Probably should be the other way around - toOne relationship with
"nullify" and complimentary "toMany" with cascade. It is essentially
a question of which side of the relationship can exist independently
from another side, and which one can not.
Andrus
On Aug 7, 2006, at 10:37 AM, Bryan Lewis wrote:
> I have this code that deletes a list of calendar records for a
> deactivated employee:
>
> Expression nameExp = ExpressionFactory.matchExp("name", name);
> SelectQuery query = new SelectQuery(Calendar.class, nameExp);
> List items = dc.performQuery(query);
> for (ListIterator it = items.listIterator(); it.hasNext(); ) {
> Calendar item = (Calendar) it.next();
> it.remove();
> dc.deleteObject(item);
> }
>
> It worked fine until I added a Nullify delete rule to the Calendar
> entity, on a reverse to-many relationship from Calendar to itself.
> Now
> when the commitChanges() happens after the above deletion code, I get:
>
> java.util.ConcurrentModificationException
> java.util.HashMap$HashIterator.nextEntry(HashMap.java:787)
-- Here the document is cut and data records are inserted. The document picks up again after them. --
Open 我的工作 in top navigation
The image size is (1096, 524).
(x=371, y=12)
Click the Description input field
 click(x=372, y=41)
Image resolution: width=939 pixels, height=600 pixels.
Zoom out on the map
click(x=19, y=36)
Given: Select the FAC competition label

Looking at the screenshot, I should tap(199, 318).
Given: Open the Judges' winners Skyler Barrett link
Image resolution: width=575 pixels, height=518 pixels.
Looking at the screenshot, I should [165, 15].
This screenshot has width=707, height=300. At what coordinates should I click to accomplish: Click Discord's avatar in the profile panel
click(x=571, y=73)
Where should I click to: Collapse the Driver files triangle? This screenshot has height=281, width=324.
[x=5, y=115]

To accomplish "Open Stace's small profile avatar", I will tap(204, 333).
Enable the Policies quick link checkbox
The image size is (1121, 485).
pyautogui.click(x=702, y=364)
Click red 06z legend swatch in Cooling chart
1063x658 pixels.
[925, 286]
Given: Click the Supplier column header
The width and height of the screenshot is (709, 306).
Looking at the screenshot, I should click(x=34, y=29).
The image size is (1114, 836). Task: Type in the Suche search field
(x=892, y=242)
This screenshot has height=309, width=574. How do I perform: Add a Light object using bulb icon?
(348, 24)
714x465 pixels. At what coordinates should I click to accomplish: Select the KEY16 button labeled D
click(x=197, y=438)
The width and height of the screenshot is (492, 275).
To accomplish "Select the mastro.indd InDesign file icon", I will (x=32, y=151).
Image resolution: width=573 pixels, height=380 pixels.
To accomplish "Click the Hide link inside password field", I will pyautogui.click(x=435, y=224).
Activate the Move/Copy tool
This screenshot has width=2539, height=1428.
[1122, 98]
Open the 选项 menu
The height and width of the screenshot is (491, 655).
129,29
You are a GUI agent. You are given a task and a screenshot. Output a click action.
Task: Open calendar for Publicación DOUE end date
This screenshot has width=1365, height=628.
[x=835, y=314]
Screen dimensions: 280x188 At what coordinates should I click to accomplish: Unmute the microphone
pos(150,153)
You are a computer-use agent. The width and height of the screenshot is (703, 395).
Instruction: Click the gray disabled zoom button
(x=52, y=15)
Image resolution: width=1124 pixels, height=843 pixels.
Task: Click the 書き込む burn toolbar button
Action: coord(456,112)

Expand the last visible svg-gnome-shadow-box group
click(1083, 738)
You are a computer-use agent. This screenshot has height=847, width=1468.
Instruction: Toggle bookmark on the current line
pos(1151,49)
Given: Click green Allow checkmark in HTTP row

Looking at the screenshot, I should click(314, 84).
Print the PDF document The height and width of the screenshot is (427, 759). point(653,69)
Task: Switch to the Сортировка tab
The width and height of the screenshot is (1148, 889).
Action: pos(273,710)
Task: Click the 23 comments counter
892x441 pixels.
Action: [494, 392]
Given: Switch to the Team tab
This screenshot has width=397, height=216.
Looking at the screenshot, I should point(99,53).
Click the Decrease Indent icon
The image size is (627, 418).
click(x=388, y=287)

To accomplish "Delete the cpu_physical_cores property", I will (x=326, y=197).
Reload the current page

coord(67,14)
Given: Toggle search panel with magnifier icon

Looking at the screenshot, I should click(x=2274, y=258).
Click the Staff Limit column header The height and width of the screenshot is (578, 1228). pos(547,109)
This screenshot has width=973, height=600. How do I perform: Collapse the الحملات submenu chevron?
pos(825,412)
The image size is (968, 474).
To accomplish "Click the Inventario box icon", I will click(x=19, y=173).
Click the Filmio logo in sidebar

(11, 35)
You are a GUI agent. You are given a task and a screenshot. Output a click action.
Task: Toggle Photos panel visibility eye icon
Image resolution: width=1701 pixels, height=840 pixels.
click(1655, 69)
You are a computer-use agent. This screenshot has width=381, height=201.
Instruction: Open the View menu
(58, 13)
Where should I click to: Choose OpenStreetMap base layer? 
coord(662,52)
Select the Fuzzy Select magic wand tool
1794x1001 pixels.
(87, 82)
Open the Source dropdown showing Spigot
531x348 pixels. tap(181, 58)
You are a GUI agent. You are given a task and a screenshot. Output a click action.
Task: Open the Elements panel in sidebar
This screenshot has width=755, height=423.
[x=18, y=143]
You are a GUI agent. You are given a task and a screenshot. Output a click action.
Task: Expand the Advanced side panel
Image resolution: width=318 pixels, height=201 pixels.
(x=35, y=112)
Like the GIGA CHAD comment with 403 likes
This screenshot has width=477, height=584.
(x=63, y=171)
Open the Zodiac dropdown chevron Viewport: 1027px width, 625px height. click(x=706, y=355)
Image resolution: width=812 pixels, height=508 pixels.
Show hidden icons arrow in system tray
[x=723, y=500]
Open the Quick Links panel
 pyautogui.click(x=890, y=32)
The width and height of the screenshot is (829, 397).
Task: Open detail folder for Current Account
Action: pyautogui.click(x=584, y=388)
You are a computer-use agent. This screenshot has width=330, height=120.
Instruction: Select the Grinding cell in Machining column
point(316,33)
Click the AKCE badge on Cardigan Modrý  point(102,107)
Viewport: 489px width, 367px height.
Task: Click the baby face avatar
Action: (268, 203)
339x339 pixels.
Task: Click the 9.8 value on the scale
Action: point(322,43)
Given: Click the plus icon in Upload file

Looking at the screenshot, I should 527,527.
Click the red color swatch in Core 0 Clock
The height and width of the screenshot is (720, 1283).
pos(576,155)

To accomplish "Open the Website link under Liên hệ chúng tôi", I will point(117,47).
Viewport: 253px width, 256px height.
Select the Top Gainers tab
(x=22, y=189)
> java.util.HashMap$EntryIterator.next(HashMap.java:829)
> java.util.HashMap$EntryIterator.next(HashMap.java:827)
>
> org.objectstyle.cayenne.access.ObjectStoreGraphDiff.validateAndCheckNo
> op(ObjectStoreGraphDiff.java:109)
> org.objectstyle.cayenne.access.DataContext.flushToParent
> (DataContext.java:1244)
> org.objectstyle.cayenne.access.DataContext.commitChanges
> (DataContext.java:1165)
>
> Should I be doing this some other way? This is with version 1.2.